On a side note: Ed Wood’s preachy and comically sexist grave robbing sci-fi travesty that was (unsuspectingly) financed by a Baptist church, Plan 9 From Outer Space and his semi-autobiographic transvestite tale, Glen or Glenda?, in which Wood starred, are both ranked in the Bottom 100, too. The making of both are well documented in Burton’s celebratory biopic which hailed Wood’s persistence despite never quite having the budget to match his imagination.
But let’s face it, a lot of crap falls into two particular categories; the horror and science fiction genres are chock full of hideous duds. But Tommy Wiseau, who really deserves the honor of King of the Worst Movie of All Time, managed to muck up another genre entirely. And to such an embarrassing degree that the trailers tries to sell the movie as a black comedy, and specifically in the vein of playwright Tennessee Williams. Not surprisingly, it made Wiseau even more ridiculous, like discovering that someone claims they got a love letter, only to find out they wrote it to themselves. Oh, but that’s the least of the confusion when it comes The Room.

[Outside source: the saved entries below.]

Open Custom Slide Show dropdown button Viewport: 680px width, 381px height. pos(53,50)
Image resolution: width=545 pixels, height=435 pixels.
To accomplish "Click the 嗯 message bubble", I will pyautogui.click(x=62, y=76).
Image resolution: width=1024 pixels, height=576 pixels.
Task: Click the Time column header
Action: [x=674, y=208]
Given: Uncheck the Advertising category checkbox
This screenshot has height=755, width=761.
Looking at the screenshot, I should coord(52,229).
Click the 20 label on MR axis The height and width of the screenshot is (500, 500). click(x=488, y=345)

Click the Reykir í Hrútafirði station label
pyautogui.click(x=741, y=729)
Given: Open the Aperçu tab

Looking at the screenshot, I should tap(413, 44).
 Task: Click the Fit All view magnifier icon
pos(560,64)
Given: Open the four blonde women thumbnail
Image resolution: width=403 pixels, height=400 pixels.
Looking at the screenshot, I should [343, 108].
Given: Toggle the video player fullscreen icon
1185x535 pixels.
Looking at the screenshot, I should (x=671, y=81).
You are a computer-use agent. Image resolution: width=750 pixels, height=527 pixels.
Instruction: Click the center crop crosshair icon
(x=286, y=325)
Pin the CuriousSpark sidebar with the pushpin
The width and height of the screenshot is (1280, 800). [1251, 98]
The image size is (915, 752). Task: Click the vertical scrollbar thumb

As bad as Troll 2, Manos, Plan 9 From Outer Space, and many of the rest are, they at least follow the traditional 3-Act narrative. You know, where the action is set up, played out, and then cleaned up. Basically, the movie is about a dissatisfied future wife (I don’t think Wiseau can pronounce fiancee, which may explain why he keeps using this phrase) who wants to separate from her dull, unsuccessful Eurofag husband (played by Wiseau). But, since she never leaves the house, nevermind her Future Husband, she settles instead for sleeping around with his best friend. In addition to that, the movie is loaded with subplots and supporting characters that creep up and disappear without warning. So much so, that I wonder when they finally decided to stop making the movie.
Oh, hai over-ahcting!
Wiseau improvised from the start, even simultaneously filming in 35mm film and digital video because he was uncertain of the distinctions. Even though there’s plenty of exterior footage of San Francisco locations, a green screen is used during scenes that take place on the roof top of an apartment building. And there’s lot of moments where Wiseau seems to feel compelled to assert his heterosexuality like the awkward sex scenes and many, many moments where he and his guy friends toss around a football. The acting is bad. The dialogue is baffling. There are pictures of spoons scattered around. The promotional poster looks like a mug shot of a man who was kicked in the face by a mule.
I could go on, but you get the point. And considering all of this, it’s not all that far fetched, as Patton Oswalt joked, that the movie was just a way of laundering the $7 million that Wiseau raised when the studios wouldn’t back the project. Even if he didn’t, he should still save face by sucking it up and admitting that he made a shitty product, and at least bask in the licensing fees he’s getting now that it has become the newest audience participation movie (which includes hurling plastic spoons at the screen).
And I could go on about movies, but outside of the ones most people recognize, even if just by name like Troll, Manos, Plan 9 From Outer Space, The Room, and Birdemic, there’s too many to name. Obscured by their poor quality, they, too, may one day find a sudden revival. Especially on the Internets!